DESCRIPTION OF THE TASK
Your task is to copy each line of the records that includes the string "BANTUAN".

INFORMATION PROVIDED
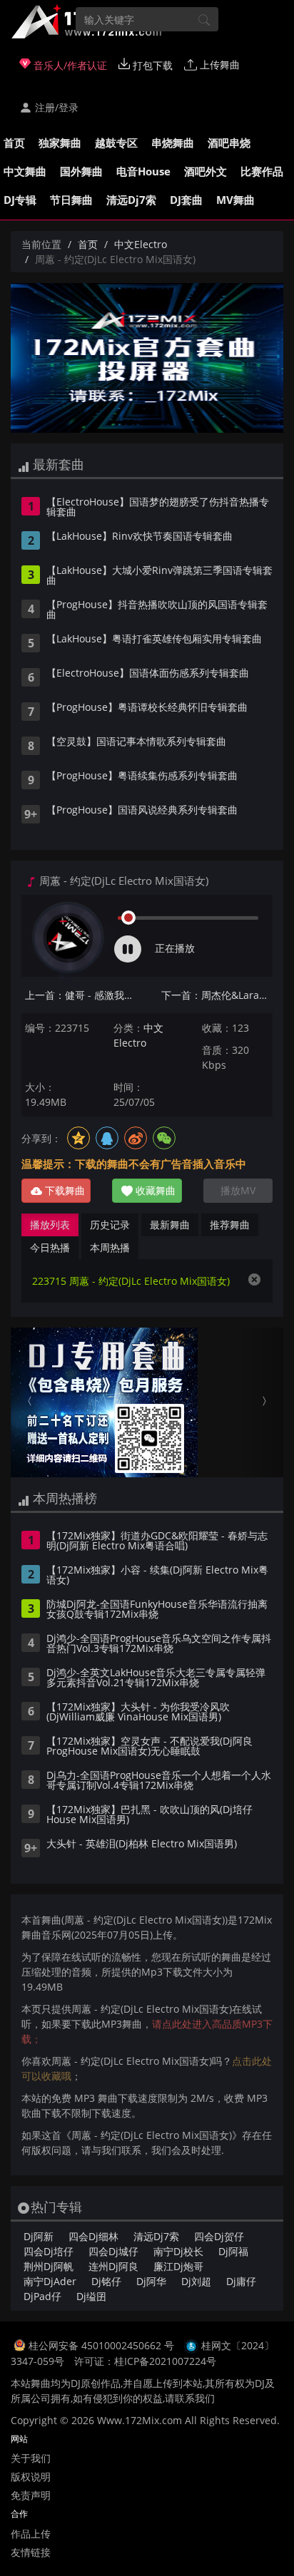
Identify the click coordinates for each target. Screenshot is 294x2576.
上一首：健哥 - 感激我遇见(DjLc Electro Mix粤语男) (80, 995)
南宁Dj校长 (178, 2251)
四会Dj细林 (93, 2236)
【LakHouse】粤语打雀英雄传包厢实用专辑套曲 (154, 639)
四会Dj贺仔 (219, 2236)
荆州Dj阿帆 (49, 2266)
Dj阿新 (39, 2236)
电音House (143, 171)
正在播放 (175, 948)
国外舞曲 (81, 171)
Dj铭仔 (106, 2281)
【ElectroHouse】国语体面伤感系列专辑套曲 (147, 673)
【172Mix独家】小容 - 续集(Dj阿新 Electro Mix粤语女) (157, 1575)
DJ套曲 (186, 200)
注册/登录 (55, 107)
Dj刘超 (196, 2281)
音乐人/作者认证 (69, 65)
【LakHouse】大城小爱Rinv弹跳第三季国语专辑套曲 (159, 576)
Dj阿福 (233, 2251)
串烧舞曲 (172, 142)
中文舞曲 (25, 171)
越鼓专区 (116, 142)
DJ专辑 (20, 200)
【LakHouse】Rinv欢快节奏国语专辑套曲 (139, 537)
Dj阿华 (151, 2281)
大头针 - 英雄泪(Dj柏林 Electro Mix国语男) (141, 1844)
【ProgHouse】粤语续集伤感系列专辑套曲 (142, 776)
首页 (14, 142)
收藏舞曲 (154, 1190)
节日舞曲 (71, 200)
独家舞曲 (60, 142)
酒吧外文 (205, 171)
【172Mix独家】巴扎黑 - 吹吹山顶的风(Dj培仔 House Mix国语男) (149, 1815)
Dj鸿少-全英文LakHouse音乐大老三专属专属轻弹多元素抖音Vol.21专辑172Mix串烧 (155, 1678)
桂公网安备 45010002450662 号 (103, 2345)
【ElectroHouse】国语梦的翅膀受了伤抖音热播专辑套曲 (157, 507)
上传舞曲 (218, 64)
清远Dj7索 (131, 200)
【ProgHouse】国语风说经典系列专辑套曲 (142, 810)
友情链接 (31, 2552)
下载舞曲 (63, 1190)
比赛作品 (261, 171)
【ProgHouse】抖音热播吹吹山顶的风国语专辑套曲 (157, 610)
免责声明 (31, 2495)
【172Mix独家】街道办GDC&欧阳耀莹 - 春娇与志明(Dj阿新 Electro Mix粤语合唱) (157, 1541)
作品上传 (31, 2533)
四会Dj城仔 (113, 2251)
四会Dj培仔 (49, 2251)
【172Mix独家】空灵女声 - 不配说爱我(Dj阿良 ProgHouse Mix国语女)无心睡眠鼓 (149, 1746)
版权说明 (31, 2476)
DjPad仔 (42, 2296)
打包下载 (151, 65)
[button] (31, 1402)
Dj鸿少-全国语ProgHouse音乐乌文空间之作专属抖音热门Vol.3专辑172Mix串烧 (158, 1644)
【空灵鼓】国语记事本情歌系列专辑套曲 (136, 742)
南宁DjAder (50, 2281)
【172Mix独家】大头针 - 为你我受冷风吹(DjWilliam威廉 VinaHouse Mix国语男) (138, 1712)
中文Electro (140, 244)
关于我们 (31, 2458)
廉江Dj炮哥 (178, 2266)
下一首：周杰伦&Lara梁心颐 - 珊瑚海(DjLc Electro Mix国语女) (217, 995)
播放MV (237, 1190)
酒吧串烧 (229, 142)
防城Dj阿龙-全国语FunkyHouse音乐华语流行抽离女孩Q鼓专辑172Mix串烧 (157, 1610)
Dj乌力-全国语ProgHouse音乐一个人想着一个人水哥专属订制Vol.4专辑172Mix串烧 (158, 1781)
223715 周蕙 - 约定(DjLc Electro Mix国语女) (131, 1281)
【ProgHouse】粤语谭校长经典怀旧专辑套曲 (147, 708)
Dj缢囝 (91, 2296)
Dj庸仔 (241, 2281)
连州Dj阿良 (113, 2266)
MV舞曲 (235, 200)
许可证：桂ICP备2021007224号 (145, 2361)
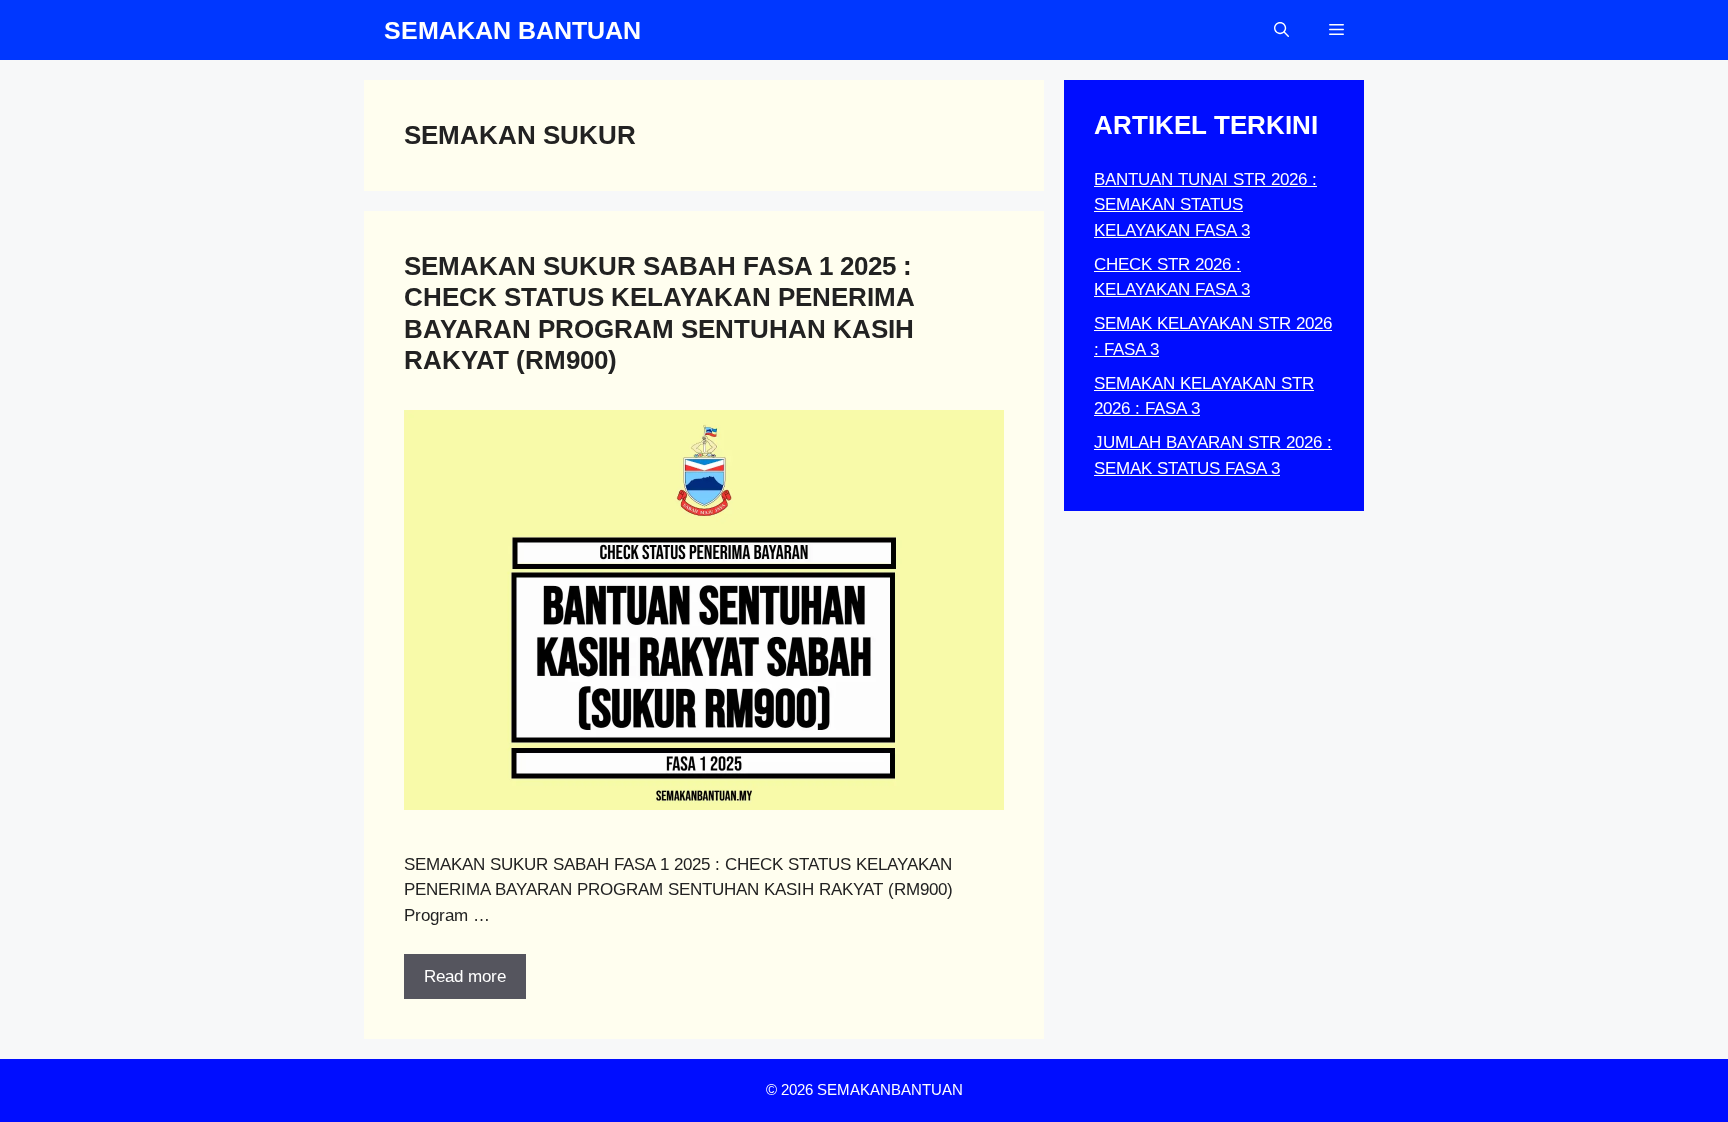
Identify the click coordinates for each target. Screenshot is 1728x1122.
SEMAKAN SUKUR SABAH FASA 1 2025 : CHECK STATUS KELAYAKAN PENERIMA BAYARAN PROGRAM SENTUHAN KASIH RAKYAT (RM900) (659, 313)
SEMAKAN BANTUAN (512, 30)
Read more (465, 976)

* * *

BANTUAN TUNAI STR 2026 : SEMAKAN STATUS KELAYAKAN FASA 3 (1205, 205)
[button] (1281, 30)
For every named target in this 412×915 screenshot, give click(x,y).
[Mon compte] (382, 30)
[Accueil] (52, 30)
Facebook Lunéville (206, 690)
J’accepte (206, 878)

RESPONSE TO THE EXERCISE
SEMAKAN BANTUAN (512, 30)
BANTUAN TUNAI STR 2026 : SEMAKAN STATUS KELAYAKAN FASA 3 (1205, 205)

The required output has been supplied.